§ TASK DIRECTIONS: Take the lines from the one containing "Task: Switch to the coolcool.txt tab" through the final line below and restate them exactly. Omit the pictures.

Records from a data source:
+ + +

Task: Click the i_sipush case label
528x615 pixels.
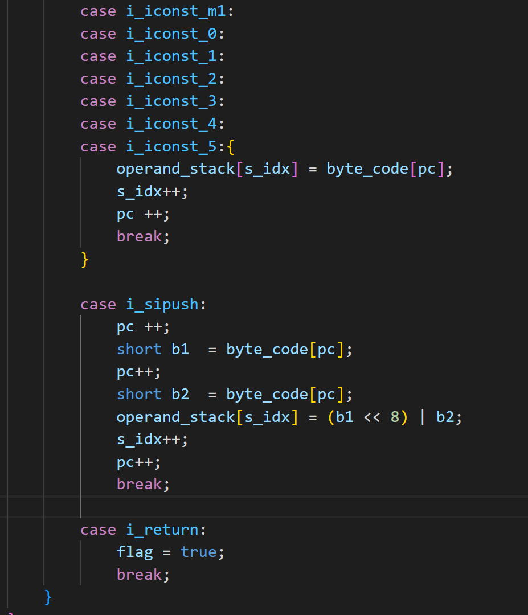Action: tap(162, 304)
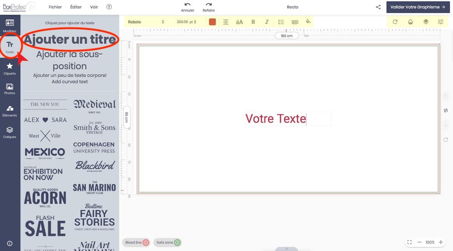Click the text alignment icon
Screen dimensions: 453x251
pyautogui.click(x=226, y=22)
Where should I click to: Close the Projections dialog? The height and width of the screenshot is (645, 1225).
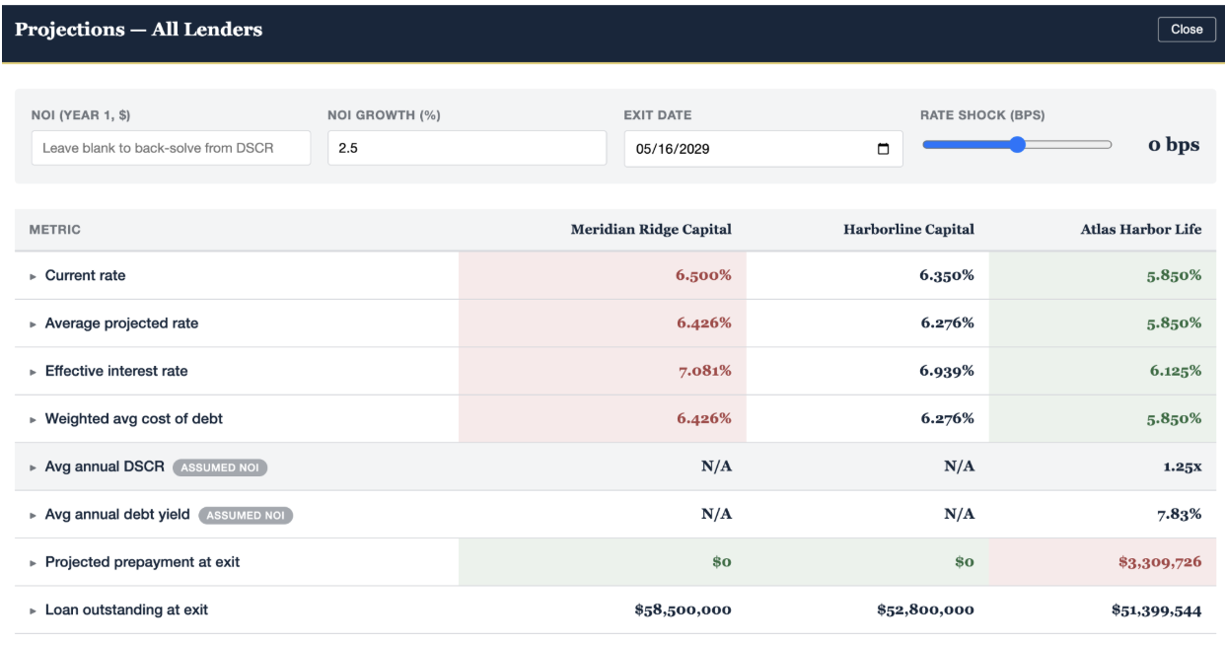(x=1187, y=30)
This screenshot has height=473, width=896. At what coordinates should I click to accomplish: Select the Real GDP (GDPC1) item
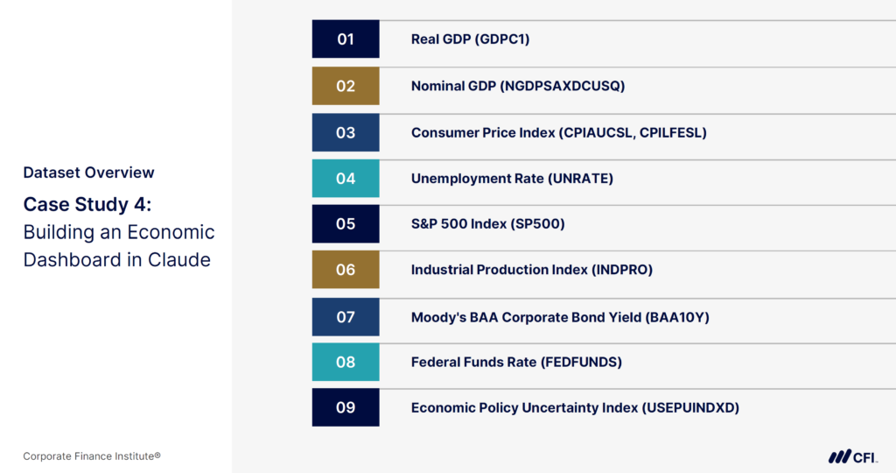pos(470,39)
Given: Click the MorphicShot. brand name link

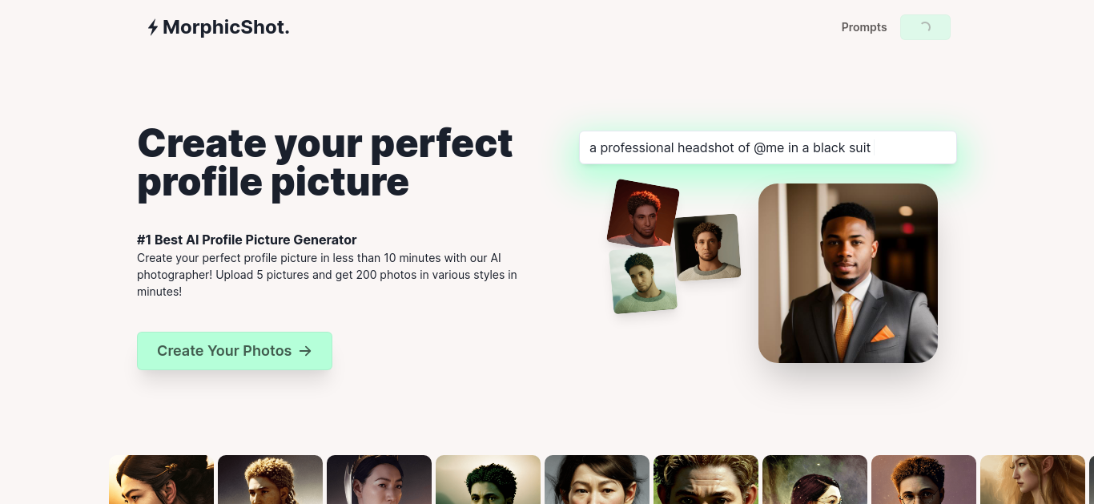Looking at the screenshot, I should [x=226, y=27].
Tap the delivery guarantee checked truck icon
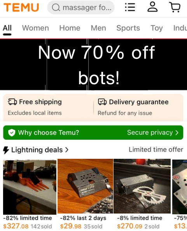Screen dimensions: 187x231 102,102
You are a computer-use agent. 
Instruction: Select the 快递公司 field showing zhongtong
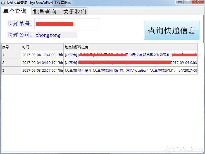56,35
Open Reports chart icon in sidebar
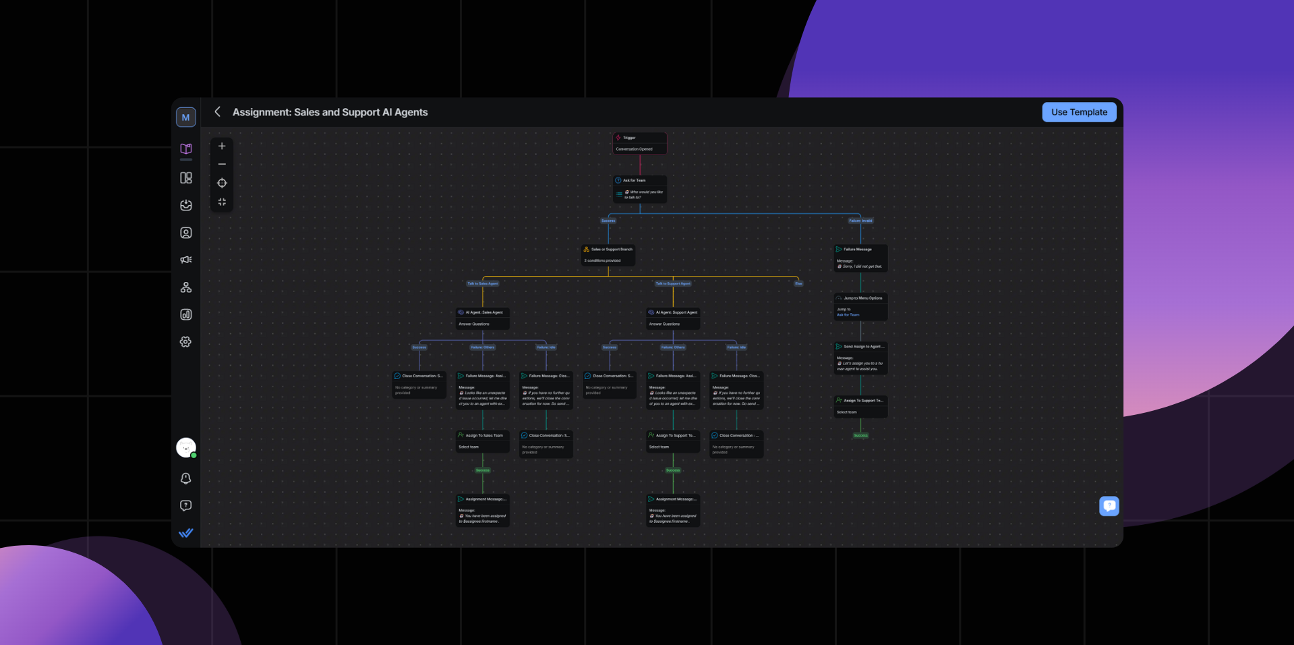1294x645 pixels. click(186, 314)
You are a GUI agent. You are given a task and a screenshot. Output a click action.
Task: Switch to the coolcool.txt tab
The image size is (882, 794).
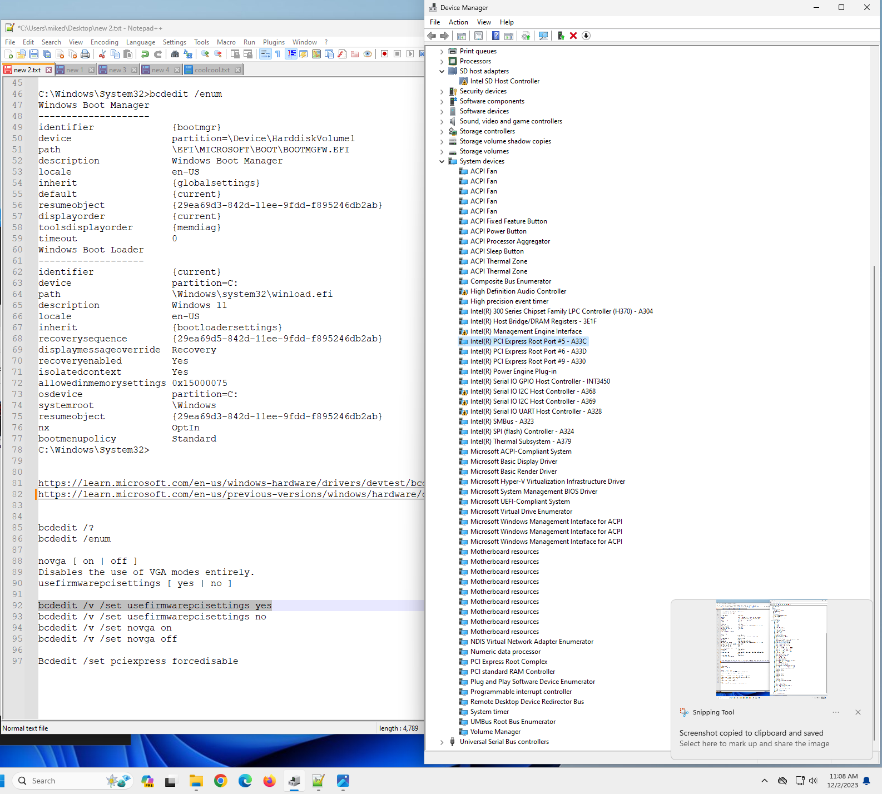coord(212,70)
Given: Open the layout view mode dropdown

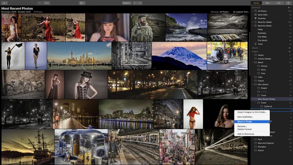Looking at the screenshot, I should click(82, 3).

+ + +

§ EXERCISE RESPONSE:
Task: Switch to the coolcool.txt tab
The image size is (882, 794).
coord(212,70)
Given: Open the layout view mode dropdown

Looking at the screenshot, I should click(82, 3).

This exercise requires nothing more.